The disease is the common name for a broad class of rare, fatal, inherited disorders of the nervous system, also known as neuronal ceroid lipofuscinoses, or NCLs.

“Saoirse was five years, seven months and 14 days when she passed away. The death that the child endured, if you told me beforehand that I would have to witness this and live a life afterwards, I’d have told you you were bonkers,” Mary says. “She suffered immensely in her last three days in particular.”

Batten disease

The Heffernans had little time to grieve their daughter as eyes turned to Liam who in the interim had also been diagnosed with Batten disease. They took Liam to the US for trial surgery which involved having federal law changed to accommodate his age.

The surgery was deemed a success, but Liam’s parents were told “this was not a cure. This was a press pause.”

Although Liam went blind and lost his ability to walk, he remained very interactive and cheerful. He died peacefully on his parents’ 13th wedding anniversary. “Liam was five years, 10 months and one day old.”

This is the hand we were dealt,' Mary says. `Would I change it? No I bloody wouldn't'

“If truth be told that’s when I feel myself and Tony really felt grief,” Mary says.
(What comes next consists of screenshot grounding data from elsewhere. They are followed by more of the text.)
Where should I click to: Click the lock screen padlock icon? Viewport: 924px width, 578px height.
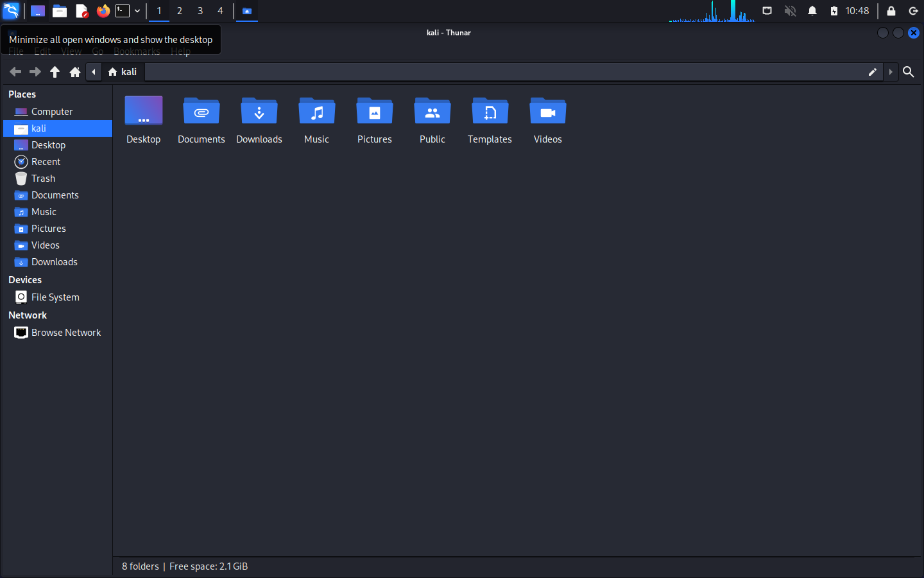click(x=891, y=11)
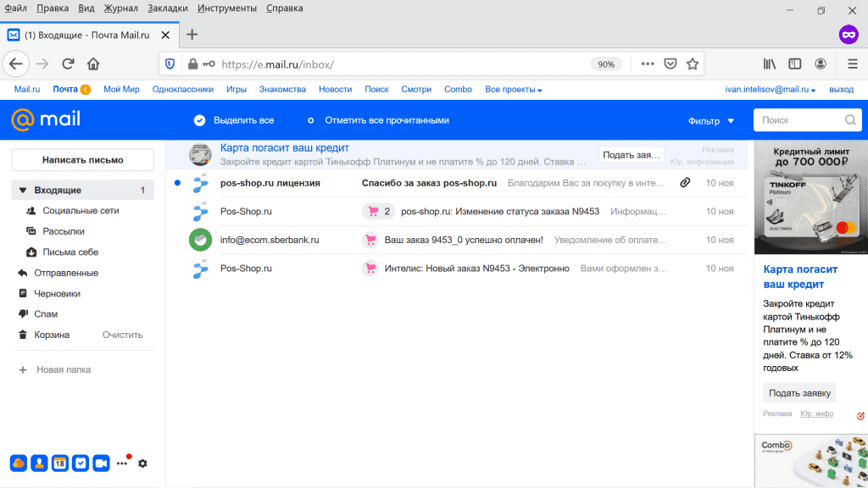Open the 'Инструменты' menu in menu bar
Viewport: 868px width, 488px height.
pyautogui.click(x=226, y=8)
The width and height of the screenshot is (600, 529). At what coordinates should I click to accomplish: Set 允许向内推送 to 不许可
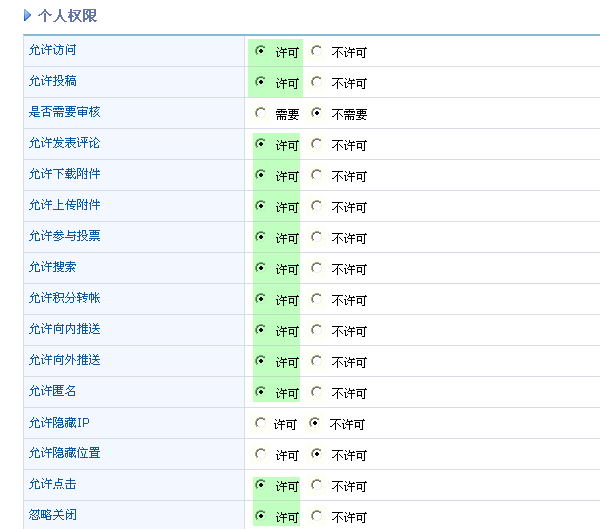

Missed milestones are extremely difficult for Mary and Tony, as are cliches such as “time is a great healer” and “God only gives crosses to those who can bear them”.

Initiatives

Their experiences led the Heffernans to set up The Saoirse Foundation, with one of the initiatives being Bumbleance, an ambulance specially designed for children (You can text FUEL to 50300 to donate €2).

They want people to talk about Saoirse and Liam, and not cross the road to avoid them.

Tony says grief has hit him particularly hard in the last nine months. “Grief doesn’t have a clock. Grief only stops when you die, I think.”

“This is the hand we were dealt,” Mary says. “Would I change it? No I bloody wouldn’t. Because if that meant I would have to change having Saoirse and Liam, forget about it – because they were the happiest, happiest days of my life.”